Now this is a multi step mash designed to extract lots of sugars, create good mouth feel, and to create some ferulic acid in the mash, so that the POV+ (phenolic off flavor variant positive) yeast can create the abbey flavors we are looking for in this beer.  Early on the wort was extremely milky, that is normal in a step mash especially during the acid rest and the protein rest.   You are letting other enzymes do their job.   In the acid rest we are chiefly letting Phytase and Glucanase create acid, and soften the cell membranes of the starch.  The protein rest was designed to allow Peptidase to create the ferulic acid we are looking for in the beer. Peptidase breaks medium chains into their components.   So if you want to express maximum esters or phenols in a Heffeweis or in a BSDA, you really should consider a protein rest around 115 - 128 F.  The key acid you are trying to maximize is called Ferulic acid. A Peptidase rest will help you maximize it's availability.  From then on it was a normal beta sachrification rest, and a brief alpha sachrification rest.  We skipped the mash out and shortened our sparge to 10 minutes.  We were already in danger of overshooting our gravity, and shortening the sparge and skipping the mash out helped us stay where we wanted to be. 

 "Wait, what?  you guys did something to limit your efficiency?   how crazy are you?  efficiency is the sacred holy bovine god of home brewing... how could you do that?  more sugar is always a good thing right?"   Well,  "yes," we took steps to limit the transfer of sugars, and "no," more sugar is not always a better thing.  Higher efficiency is not always a better thing.   Like always, I am promoting the common sense notion, that brewing, is 45% cleaning, and 45% learning and 10% brewing.   When you learn how to manage your mash, you can take steps like we took to get the beer you want.   Maximum efficiency is not the goal of a mash  The goal of a mash is creating the wort you want, and having a lot of fun. 

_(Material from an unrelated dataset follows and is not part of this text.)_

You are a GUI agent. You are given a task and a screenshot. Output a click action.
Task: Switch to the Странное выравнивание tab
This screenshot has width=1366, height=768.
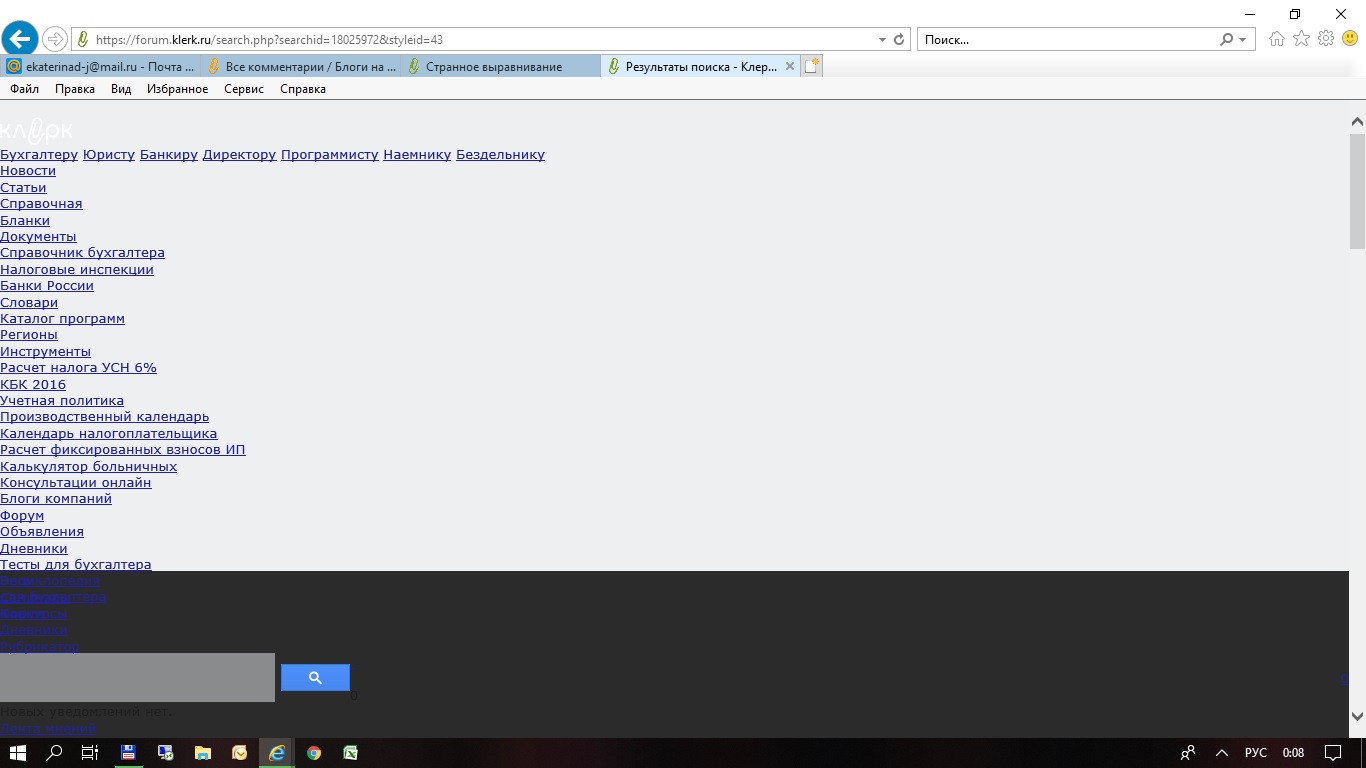[494, 67]
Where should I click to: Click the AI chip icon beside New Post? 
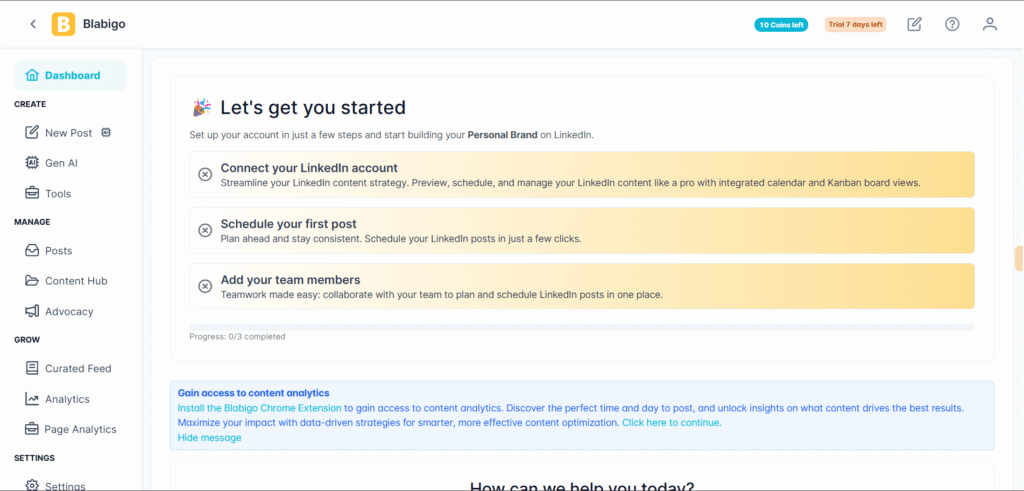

Now if you don't want to do a multi step mash, and you certainly don't have to, an alternative approach is to adjust your grain bill to include more wheat.   Trust me on this, a quality yeast will still give you the flavor you want.   I love Fermentis Abbaye (BE256), WLP500, and WLP530.  They are my favorite abbey style yeasts. I recently brewed with Imperial Monastery, and I'll let you know how it turns out.  So far it seems pretty great too, but with a softer phenol profile. I haven't tried Wyeast Belgian Abbey, or Belgian Abbey 2 (1214 and 1762) so I cannot comment on them yet, but I'm sure they are wonderful as well.   I should mention I have also brewed abbey style beers with Danstar Abbaye; it is also great stuff.  Wow, we brew a lot of abbey style ales...

Before I go on I want to remind you that when you do a single step mash, you will not develop all of the same characteristics of a multi-step mash.  You are asking sugars to do the job of proteins with regard to mouth feel and foam retention. A single step mash will work to a certain extent.  But it won't be exactly the same.   There is a reason the monks do step mashing and it is not just because of undermodified grains.  ONCE AGAIN THERE IS MORE GOING ON IN THE MASH THAN THE SIMPLE CONVERSION OF STARCH INTO SUGAR.  And I think we can all agree, they are pretty good brewers.

The boil went as expected 13 gallons boiled down to 11. We added our hops and spices at the appropriate times.  We filtered, chilled and transferred.  Then we pitched a pack of yeast in each carboy.   We did not use oxygen to aerate.   Fermentis is packaged with nutrients and oxygen.  So all we did was shake the carboys for 5 minutes.  That's it.  The final result?   We nailed it! 1.042 on the nose, and a clear golden elixir van de liefde.   This should be an amazing beer.  I can't wait to try it.   If you are in Kansas City in about 3 weeks, stop by the BrewLab and try this beer!